Marktanalysen mit hoher Trefferquote. Nicht erst im Nachhinein.

Veröffentlicht am 23.06.2025 | Aktualisiert am 09.03.2026

Seit 2021 veröffentlichen wir zentrale Markteinschätzungen öffentlich – nicht erst dann, wenn der Verlauf im Nachhinein leicht zu erklären ist, sondern im Vorfeld.

Einige Beispiele:


2021: Warnung vor der „Alles-Blase“

Im Spätsommer 2021 dominierten zwei Narrative den Markt: Inflation sei nur „transitorisch“ (vorübergehend) und Technologieaktien könnten nur steigen. Wir sahen das anders.

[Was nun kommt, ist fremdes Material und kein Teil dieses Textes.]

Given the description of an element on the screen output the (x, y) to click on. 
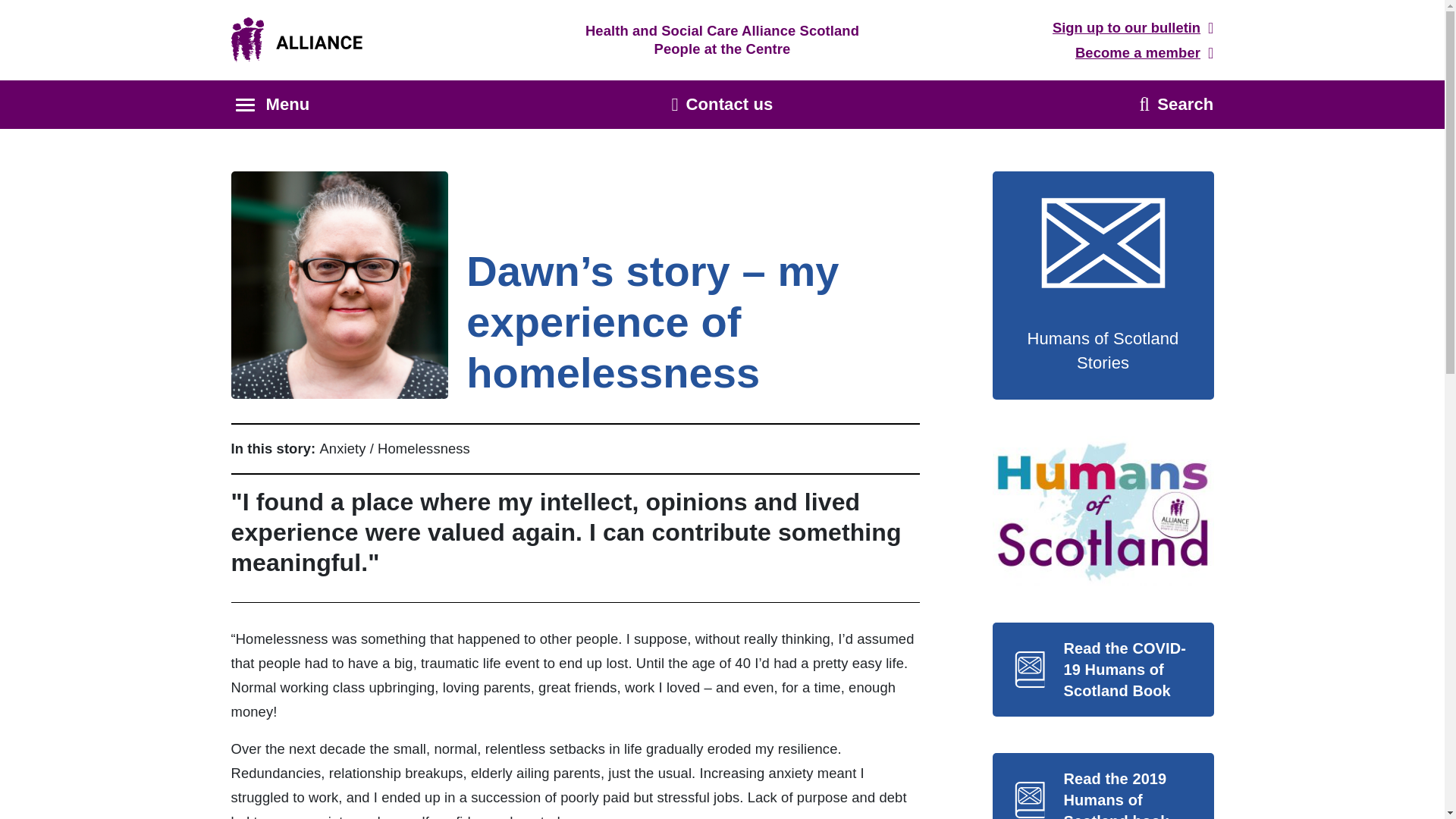
Become a member (1144, 52)
Search (1177, 104)
Contact us (722, 104)
Menu (272, 104)
Sign up to our bulletin (1133, 27)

  • September 2021 – Die Inflations-Warnung Wir wiesen darauf hin, dass Fed und EZB die Inflationsdynamik massiv unterschätzen. Parallel dazu erreichten die US-Aktienmarktbewertungen Niveaus, die rational nicht zu rechtfertigen waren. Unsere These: Eine stärkere Korrektur dürfte das Ungleichgewicht bereinigen. Das Ergebnis: Einige Wochen später begann die globale Korrektur.
  • Dezember 2021 – Das Ende des billigen Geldes Kurz vor Jahresende bestätigten wir unsere Beobachtungen erneut: Unsere Analyse sprach für schnelle Zinsanhebungen, die spekulative Assets treffen würde. Das Ergebnis: Die Zinswende kam schneller und stärker als vom Markt erwartet. Aktien fielen daraufhin für ungefähr ein Jahr lang.

2023: Mut zum Einstieg, wenn andere verkaufen

Erfolgreiches Investieren erfordert, die eigene Vorsicht abzulegen, wenn die Bewertungen günstig sind – und die Stimmung und Nachrichtenlage entsprechend negativ:

  • Januar 2023 – Wir kaufen und machen dies erneut öffentlich. Nach einem Jahr fallender Aktienkurse war die Stimmung am Boden. Genau in diesem Moment sahen wir ein neues Ungleichgewicht – diesmal in die entgegengesetzte Richtung: günstige Bewertungen bei gleichzeitig weit verbreiteter Überzeugung, dass Aktien weiter fallen würden. Wir kauften. Das Ergebnis: Eine deutliche Rallye setzte ein.

2024 & 2025: Erst grosse Gelassenheit, dann der politische Schock

  • November 2024 – Defensive vor der Panik Wir mahnten zu einer defensiveren Aufstellung. Die Gelassenheit hatte erneut Bewertungen erzeugt, die perfekt gepreiste Zukunftsszenarien voraussetzten. Das Ergebnis: Die kommende Korrektur im Frühjahr 2025 bestätigte unsere defensive Haltung.
  • April 2025 – Die „Zollpanik“ als Chance Die finale Ankündigung der Zölle durch die US-Administration sorgte im Frühjahr für Panik. Am 05. April rieten wir zum Kauf. Die Marktreaktion war überzogen, die nun erwarteten Folgen für die Wirtschaft eingepreist. Die gängige Meinung, dass Trump nicht zurückrudern würde, konnten wir aufgrund seines historischen Handelns nicht teilen. Das Ergebnis: Zwei Tage später war der Tiefpunkt erreicht. Es war der klassische Punkt maximaler und messbarer Marktpanik – und damit ein sehr guter Kaufzeitpunkt.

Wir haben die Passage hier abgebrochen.